No campeonato dos debates, ainda na fase inicial - e são 30 jornadas - coube hoje a Rui Rio deslocar-se ao campo do Canelas. O campo estava hoje um pouco mais seco, o que até deu para, aqui e ali, ser levantada alguma poeira. Mas não deixava de ser o lamaçal habitual.
Não sei quantos jogos deste campeonato são disputados neste lamaçal. Mas já dá para perceber que o campeonato está claramente desenhado para favorecer quem se mexe melhor na lama.
Rui Rio passou todo o tempo a desviar-se das caneladas, o que lhe permitiu chegar ao fim sem ter sido completamente amassado. Não marcou, e só não sofreu porque este adversário não vai a jogo para marcar golos. O André, do Canelas, não consegue fazer uma jogada com princípio, meio e fim. Não precisa de marcar golos. Ganha sempre, mesmo sem marcar. E ri, ri sempre, porque sabe que não mata, mas mói!
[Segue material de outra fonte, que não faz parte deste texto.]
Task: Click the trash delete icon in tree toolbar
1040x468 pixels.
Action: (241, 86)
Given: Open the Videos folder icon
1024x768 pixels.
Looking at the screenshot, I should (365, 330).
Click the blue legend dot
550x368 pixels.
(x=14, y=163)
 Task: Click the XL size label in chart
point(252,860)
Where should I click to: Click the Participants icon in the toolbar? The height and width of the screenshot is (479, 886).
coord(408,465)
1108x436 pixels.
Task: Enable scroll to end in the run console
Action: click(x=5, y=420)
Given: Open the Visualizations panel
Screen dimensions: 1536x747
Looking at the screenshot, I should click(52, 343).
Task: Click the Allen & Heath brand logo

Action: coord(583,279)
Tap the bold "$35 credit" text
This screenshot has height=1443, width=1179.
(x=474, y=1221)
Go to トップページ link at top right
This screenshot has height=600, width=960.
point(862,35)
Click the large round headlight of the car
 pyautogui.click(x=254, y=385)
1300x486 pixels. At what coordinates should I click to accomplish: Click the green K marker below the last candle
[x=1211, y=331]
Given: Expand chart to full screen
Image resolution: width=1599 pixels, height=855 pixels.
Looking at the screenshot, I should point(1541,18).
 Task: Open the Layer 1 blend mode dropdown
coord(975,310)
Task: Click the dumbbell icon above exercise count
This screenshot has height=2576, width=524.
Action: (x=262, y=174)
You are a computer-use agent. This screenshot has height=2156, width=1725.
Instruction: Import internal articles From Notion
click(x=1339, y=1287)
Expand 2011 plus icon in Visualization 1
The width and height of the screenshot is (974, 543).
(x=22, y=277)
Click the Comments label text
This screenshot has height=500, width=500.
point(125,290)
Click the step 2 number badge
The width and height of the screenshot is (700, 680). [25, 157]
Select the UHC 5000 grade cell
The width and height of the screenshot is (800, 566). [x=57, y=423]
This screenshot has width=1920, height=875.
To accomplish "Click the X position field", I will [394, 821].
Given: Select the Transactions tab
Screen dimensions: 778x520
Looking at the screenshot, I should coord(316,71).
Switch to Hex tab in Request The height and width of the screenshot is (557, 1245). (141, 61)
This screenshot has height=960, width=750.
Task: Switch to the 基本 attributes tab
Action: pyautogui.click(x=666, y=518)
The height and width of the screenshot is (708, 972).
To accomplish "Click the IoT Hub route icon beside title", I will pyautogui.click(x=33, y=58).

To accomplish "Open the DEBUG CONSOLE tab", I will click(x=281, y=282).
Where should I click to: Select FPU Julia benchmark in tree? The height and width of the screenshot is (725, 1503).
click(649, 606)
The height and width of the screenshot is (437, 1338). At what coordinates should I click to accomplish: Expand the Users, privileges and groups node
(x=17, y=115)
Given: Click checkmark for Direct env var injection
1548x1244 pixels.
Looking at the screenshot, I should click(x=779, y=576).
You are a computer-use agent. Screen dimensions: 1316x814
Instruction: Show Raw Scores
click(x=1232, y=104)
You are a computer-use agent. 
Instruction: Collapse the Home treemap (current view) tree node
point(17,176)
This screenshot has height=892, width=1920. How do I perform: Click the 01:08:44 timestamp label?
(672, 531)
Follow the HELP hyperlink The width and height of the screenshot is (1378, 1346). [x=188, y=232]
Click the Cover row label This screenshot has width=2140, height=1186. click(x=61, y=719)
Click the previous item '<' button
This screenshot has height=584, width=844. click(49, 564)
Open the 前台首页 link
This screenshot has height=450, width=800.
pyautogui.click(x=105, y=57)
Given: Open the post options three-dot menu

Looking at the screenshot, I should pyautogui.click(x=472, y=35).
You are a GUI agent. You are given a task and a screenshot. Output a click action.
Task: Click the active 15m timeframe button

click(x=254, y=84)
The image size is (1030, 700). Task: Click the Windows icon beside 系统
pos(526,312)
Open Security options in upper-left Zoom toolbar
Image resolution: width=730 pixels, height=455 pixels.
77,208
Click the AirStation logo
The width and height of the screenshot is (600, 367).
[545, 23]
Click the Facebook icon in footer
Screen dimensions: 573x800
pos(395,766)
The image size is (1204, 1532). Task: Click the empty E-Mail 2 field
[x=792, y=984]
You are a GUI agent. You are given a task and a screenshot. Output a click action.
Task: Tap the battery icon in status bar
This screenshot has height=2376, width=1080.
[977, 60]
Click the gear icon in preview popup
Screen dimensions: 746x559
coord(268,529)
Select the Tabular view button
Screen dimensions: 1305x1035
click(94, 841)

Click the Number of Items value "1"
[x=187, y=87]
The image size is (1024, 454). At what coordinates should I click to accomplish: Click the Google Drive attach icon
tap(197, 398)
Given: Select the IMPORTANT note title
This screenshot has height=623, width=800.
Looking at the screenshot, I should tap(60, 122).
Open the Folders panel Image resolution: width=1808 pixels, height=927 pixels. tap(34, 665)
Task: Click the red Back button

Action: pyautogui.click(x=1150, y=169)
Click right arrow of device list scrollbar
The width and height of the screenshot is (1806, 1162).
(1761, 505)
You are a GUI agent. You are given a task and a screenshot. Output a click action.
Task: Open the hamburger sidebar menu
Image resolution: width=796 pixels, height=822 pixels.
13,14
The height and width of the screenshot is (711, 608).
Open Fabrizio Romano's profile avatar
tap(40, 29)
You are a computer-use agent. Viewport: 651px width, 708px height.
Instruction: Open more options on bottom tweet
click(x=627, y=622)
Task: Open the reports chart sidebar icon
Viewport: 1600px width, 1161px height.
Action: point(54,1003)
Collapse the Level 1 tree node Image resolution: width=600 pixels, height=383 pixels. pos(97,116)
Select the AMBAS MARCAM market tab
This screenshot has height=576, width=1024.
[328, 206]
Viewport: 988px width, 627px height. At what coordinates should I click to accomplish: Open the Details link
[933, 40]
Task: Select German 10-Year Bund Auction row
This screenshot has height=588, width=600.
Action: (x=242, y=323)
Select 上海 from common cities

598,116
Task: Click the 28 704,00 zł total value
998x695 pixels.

Rui Rio quis jogar o jogo assim, sem nada fazer para lhe mudar o ritmo e o compasso, vá lá perceber-se por quê... Ao contrário do que sucedera ontem, com a Catarina Martins, foi sempre atrás do jogo do adversário, nunca tomou a iniciativa. E no entanto podia tê-la tomado. Mas não quis levar porrada, preferiu esquivar-se, e saltar o tempo todo.
E essa táctica deixa sempre espaço aberto para algumas interpretações. E normalmente ninguém aprecia muito quem se furta à luta. Há quem perdoe os quem o fazem por não poder. Por não querer, é mais difícil haver quem perdoe!